Please restate word for word all lines from the one containing "Task: Click the Save icon in title toolbar" to the final line of the entries, and include no pictures.

═══ Study material ═══

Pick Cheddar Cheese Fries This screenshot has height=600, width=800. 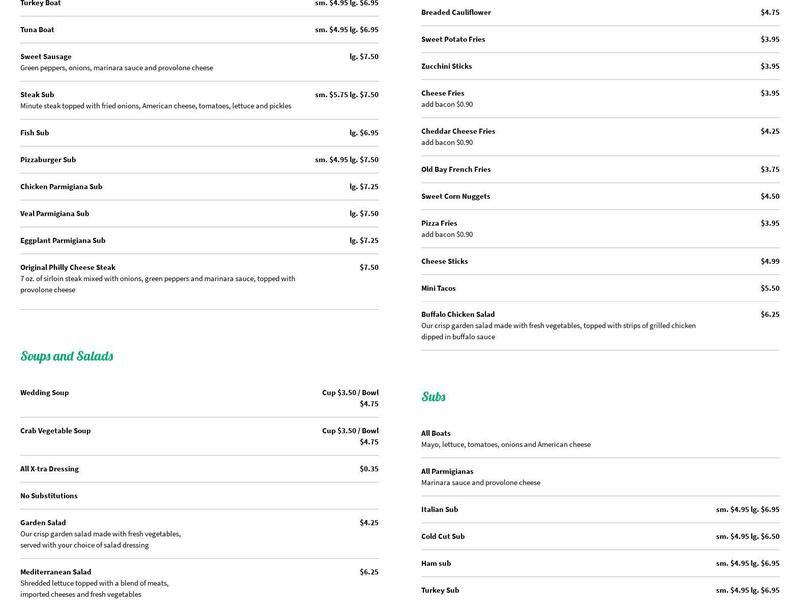pyautogui.click(x=458, y=131)
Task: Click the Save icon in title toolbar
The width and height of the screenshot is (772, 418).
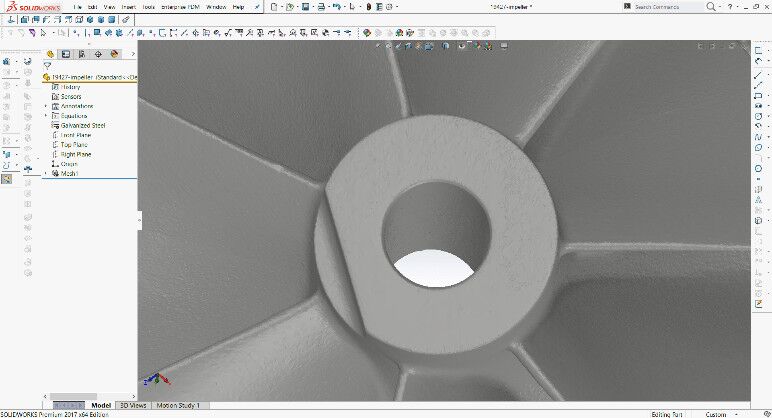Action: (305, 7)
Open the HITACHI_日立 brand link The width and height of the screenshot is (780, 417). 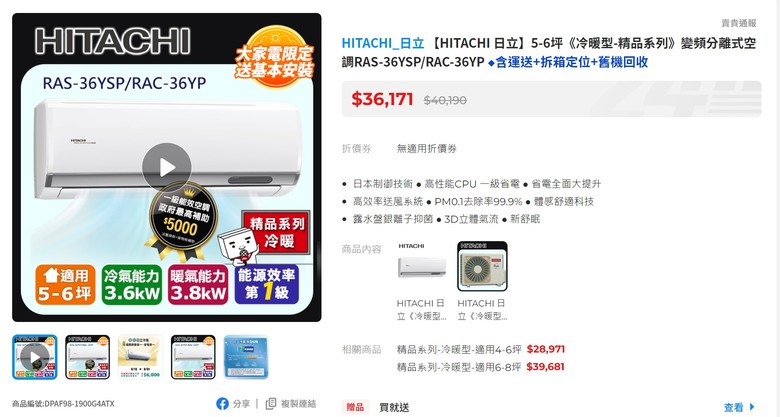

═══

§ **Exercise solution**
Task: Click the Save icon in title toolbar
The width and height of the screenshot is (772, 418).
Action: (305, 7)
Open the HITACHI_日立 brand link The width and height of the screenshot is (780, 417). 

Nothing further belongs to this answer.